## Action item
Print the line that has "Comuni (115, 1250)" in it, then every remaining line of the data, exactly and without anything extra.

[Data supplied Boundary: Start]

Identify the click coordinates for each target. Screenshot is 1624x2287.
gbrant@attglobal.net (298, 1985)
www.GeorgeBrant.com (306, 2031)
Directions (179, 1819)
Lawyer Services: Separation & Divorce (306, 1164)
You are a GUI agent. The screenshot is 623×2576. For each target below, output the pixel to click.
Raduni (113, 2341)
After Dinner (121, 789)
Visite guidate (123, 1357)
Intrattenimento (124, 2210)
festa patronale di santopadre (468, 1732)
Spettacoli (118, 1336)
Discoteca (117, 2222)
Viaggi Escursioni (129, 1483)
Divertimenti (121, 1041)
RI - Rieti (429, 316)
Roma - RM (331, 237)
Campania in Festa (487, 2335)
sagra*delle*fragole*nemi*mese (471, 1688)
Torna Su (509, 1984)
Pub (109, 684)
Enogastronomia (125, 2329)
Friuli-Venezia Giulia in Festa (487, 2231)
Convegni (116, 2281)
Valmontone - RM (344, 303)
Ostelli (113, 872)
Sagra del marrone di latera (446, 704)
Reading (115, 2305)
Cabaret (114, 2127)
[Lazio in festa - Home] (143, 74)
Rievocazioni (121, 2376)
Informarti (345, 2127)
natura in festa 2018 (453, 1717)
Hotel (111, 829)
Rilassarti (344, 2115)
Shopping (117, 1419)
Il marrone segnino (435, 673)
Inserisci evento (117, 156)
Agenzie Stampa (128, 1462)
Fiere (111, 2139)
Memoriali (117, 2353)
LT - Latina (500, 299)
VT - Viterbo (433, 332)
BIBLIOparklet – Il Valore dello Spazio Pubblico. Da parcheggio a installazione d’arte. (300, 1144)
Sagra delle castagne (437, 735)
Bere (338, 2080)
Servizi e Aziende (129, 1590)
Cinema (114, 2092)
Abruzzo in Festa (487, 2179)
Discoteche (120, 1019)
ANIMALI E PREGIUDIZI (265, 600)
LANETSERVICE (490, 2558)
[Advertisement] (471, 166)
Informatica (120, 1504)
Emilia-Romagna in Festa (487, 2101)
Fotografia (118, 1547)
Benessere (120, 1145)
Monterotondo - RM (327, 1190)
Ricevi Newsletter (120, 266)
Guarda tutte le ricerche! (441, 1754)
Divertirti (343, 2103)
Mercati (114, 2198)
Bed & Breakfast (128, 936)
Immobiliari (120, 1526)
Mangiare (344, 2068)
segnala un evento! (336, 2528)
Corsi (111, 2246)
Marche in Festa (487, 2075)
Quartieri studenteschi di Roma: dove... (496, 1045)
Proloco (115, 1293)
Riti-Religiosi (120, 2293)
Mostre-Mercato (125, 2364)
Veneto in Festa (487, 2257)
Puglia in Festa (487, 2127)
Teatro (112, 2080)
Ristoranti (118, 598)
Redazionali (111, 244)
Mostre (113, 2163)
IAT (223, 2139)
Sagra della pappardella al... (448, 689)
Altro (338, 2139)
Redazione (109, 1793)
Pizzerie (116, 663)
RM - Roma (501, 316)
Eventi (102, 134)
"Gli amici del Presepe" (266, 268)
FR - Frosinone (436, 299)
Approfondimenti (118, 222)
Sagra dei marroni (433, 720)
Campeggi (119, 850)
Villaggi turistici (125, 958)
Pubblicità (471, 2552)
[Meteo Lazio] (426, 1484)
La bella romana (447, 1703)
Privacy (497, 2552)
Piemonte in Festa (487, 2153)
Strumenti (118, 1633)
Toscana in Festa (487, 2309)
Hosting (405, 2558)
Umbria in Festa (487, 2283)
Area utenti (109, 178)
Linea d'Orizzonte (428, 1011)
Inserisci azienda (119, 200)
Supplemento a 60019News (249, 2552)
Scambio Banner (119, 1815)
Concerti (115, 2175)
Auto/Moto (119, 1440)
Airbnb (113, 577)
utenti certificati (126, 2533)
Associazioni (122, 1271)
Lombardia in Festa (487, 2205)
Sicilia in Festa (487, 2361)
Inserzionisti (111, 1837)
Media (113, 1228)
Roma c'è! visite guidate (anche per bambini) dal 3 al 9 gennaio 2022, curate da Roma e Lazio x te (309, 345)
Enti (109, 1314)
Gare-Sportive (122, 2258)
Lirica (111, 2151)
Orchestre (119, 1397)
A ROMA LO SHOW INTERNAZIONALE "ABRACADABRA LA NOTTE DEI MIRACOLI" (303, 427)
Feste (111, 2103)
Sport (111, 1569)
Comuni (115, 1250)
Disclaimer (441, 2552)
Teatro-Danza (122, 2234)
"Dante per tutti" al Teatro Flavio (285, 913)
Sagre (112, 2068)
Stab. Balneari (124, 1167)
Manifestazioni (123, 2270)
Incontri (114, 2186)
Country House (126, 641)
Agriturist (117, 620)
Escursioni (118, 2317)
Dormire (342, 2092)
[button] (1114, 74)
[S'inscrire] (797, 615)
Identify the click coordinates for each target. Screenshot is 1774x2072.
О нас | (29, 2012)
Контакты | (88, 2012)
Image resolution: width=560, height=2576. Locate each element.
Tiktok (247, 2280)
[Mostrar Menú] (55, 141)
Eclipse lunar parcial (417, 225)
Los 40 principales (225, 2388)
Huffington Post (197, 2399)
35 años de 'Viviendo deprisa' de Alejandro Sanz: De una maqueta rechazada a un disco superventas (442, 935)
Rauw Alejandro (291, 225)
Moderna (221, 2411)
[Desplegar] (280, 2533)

[Data supplied Boundary: End]

## Response area
Comuni (115, 1250)
Disclaimer (441, 2552)
Teatro-Danza (122, 2234)
"Dante per tutti" al Teatro Flavio (285, 913)
Sagre (112, 2068)
Stab. Balneari (124, 1167)
Manifestazioni (123, 2270)
Incontri (114, 2186)
Country House (126, 641)
Agriturist (117, 620)
Escursioni (118, 2317)
Dormire (342, 2092)
[button] (1114, 74)
[S'inscrire] (797, 615)
Identify the click coordinates for each target. Screenshot is 1774x2072.
О нас | (29, 2012)
Контакты | (88, 2012)
Image resolution: width=560, height=2576. Locate each element.
Tiktok (247, 2280)
[Mostrar Menú] (55, 141)
Eclipse lunar parcial (417, 225)
Los 40 principales (225, 2388)
Huffington Post (197, 2399)
35 años de 'Viviendo deprisa' de Alejandro Sanz: De una maqueta rechazada a un disco superventas (442, 935)
Rauw Alejandro (291, 225)
Moderna (221, 2411)
[Desplegar] (280, 2533)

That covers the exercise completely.